🖤 09

Inho darf leider noch nicht nach Hause. Er muss über Nacht zur Beobachtung im Krankenhaus bleiben und das kotzt ihn richtig an.

"Schaffst du das?", fragt er am Telefon, nachdem er mir erklärt hat, wie man die Kinder ins Bett bringt und früh für den Kindergarten fertigmacht. "Frag Momo, wenn du irgendwas vergessen hast, aber lass dich nicht von ihm verarschen, ja? Vor Pyo haben die beiden letztens eiskalt behauptet, ich würde Gummibärchen nach dem Zähneputzen erlauben."
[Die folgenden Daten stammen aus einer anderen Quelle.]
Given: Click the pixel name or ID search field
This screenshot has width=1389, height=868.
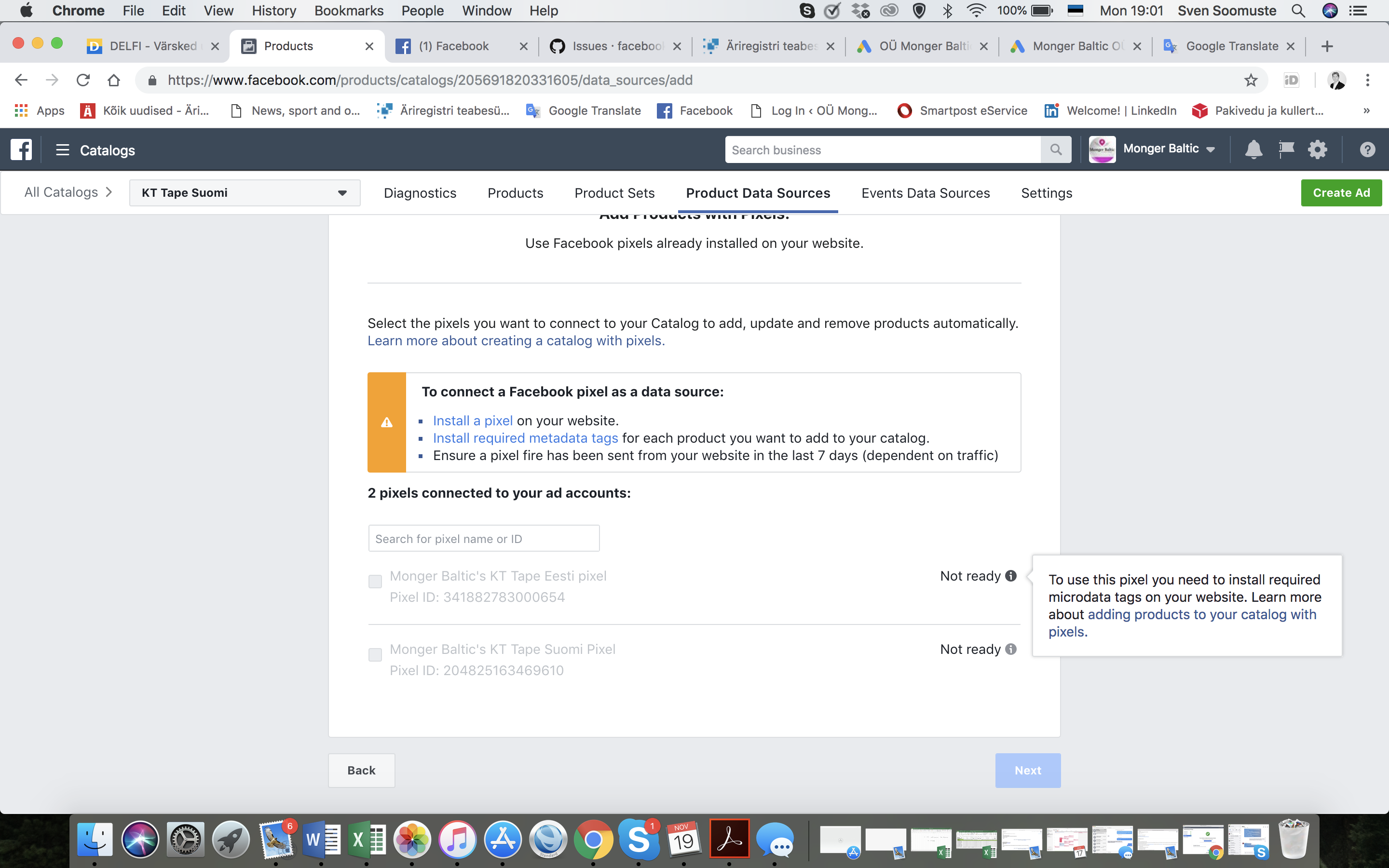Looking at the screenshot, I should click(483, 538).
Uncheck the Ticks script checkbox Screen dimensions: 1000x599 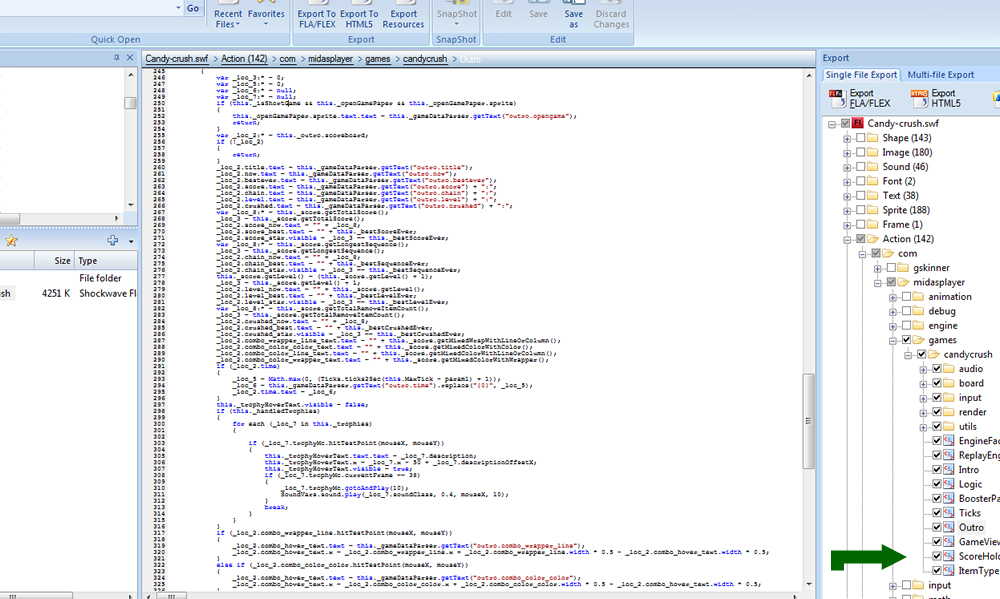936,513
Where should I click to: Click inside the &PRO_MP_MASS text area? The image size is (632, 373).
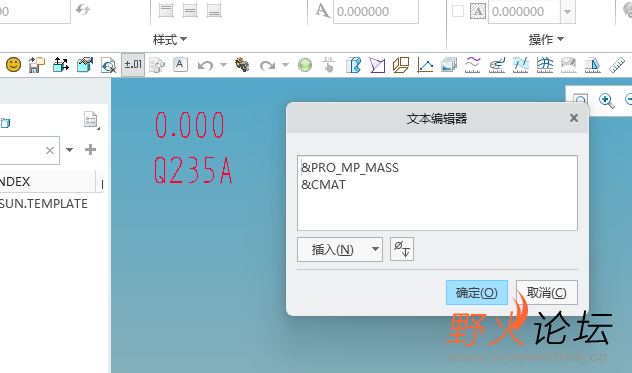(437, 193)
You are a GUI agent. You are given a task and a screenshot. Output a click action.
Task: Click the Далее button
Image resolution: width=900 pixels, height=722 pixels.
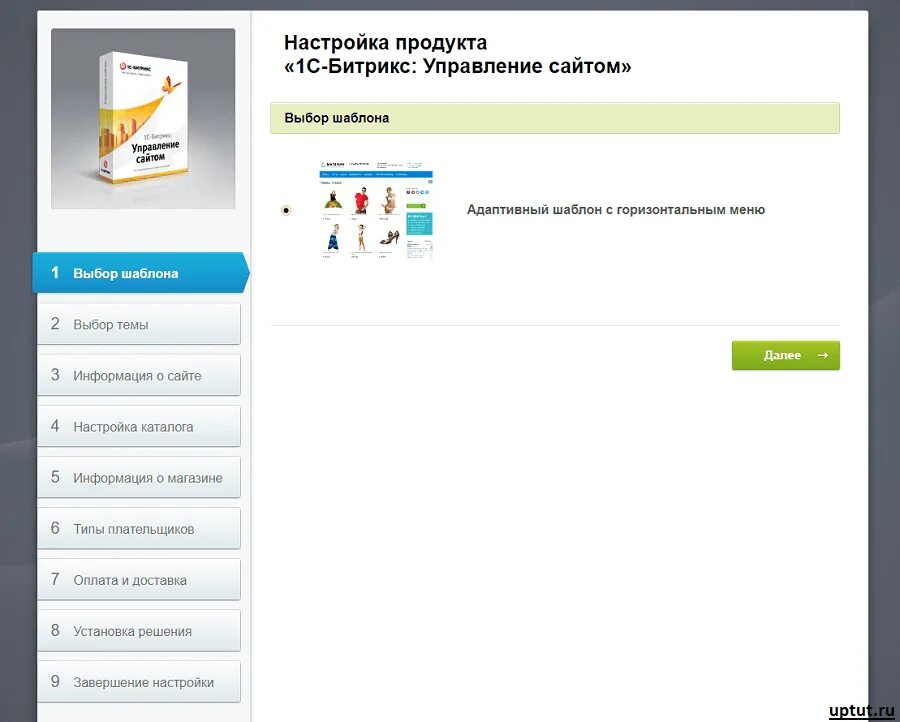(785, 355)
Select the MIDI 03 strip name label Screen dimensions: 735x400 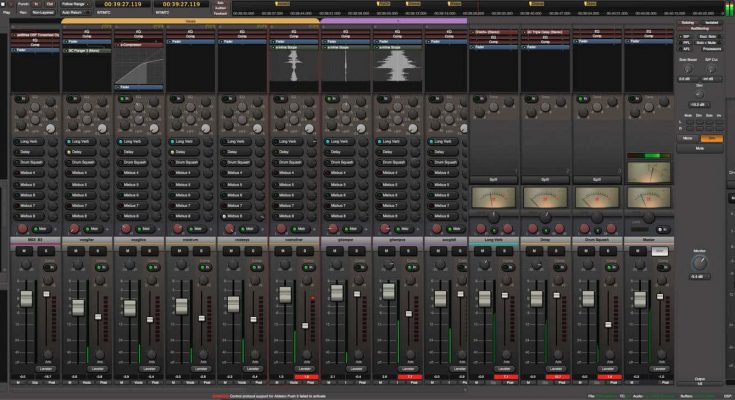(x=34, y=241)
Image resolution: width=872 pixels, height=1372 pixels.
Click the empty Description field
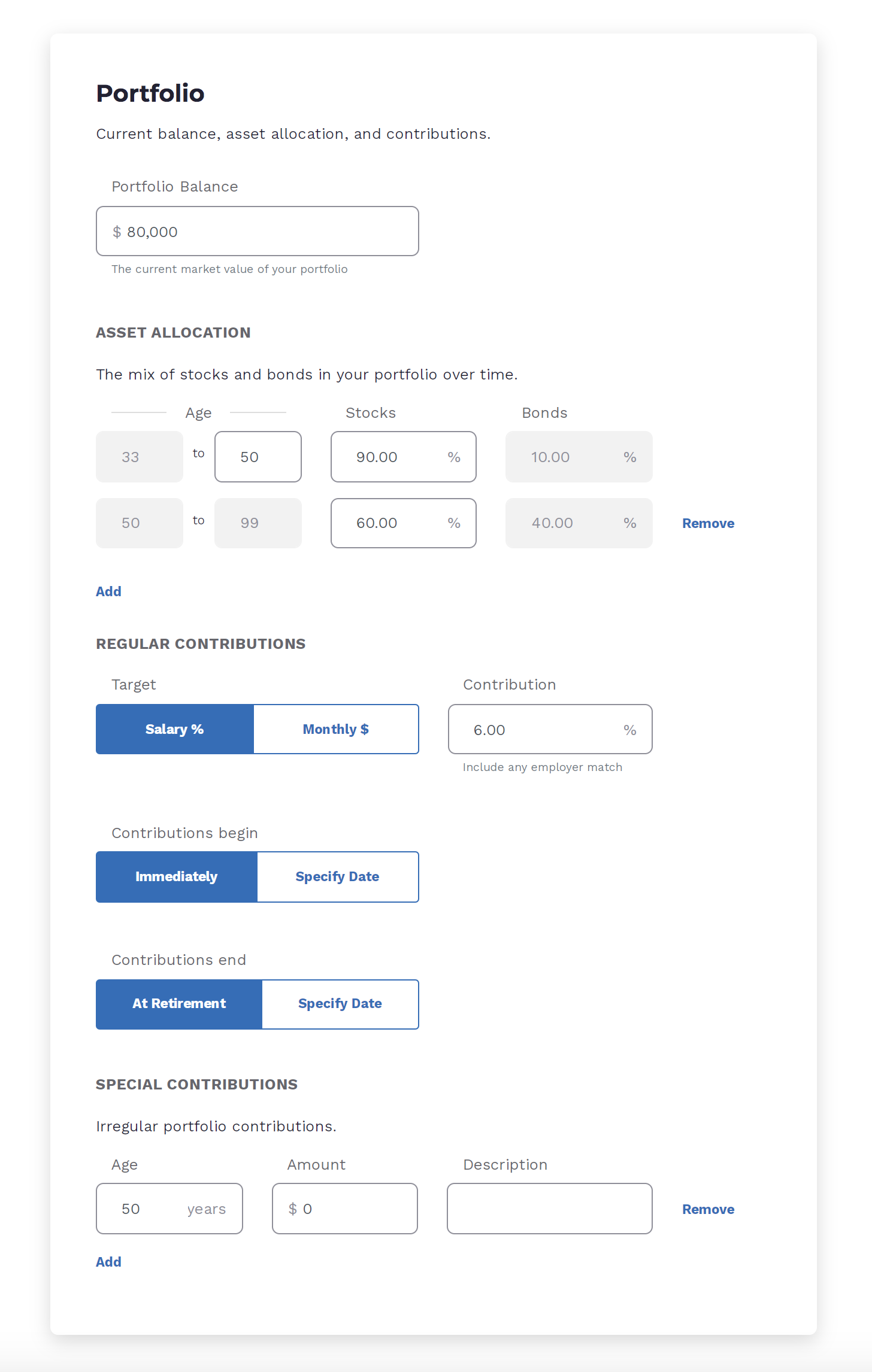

"Ja, das wird schon. Keine Sorge." Das Wichtigste weiß ich jetzt, und der Rest klärt sich mit gesundem Menschenverstand.

Ich war mittags schon nervös, als ich ihn besucht habe, aber das ist nichts gegen das Gefühl, das ich auf dem Weg zum Kindergarten verspüre. Wegen des Ablaufs, was Abendessen und Zubettgehen betrifft, mache ich mir keine Sorgen, aber die Tatsache, dass ich nicht der bin, für den sie mich halten, frisst mein Gewissen auf. Ich darf nur nicht einknicken. Es ihnen allein zu sagen geht auf keinen Fall, sie brauchen garantiert Inhos Beistand, wenn sie es erfahren.

"Hallo", sage ich freundlich, als ich kurz vor sechs den Kindergarten betrete und mir eine junge Frau entgegenkommt. "Ich komme Hwang Minho und Taeha abholen."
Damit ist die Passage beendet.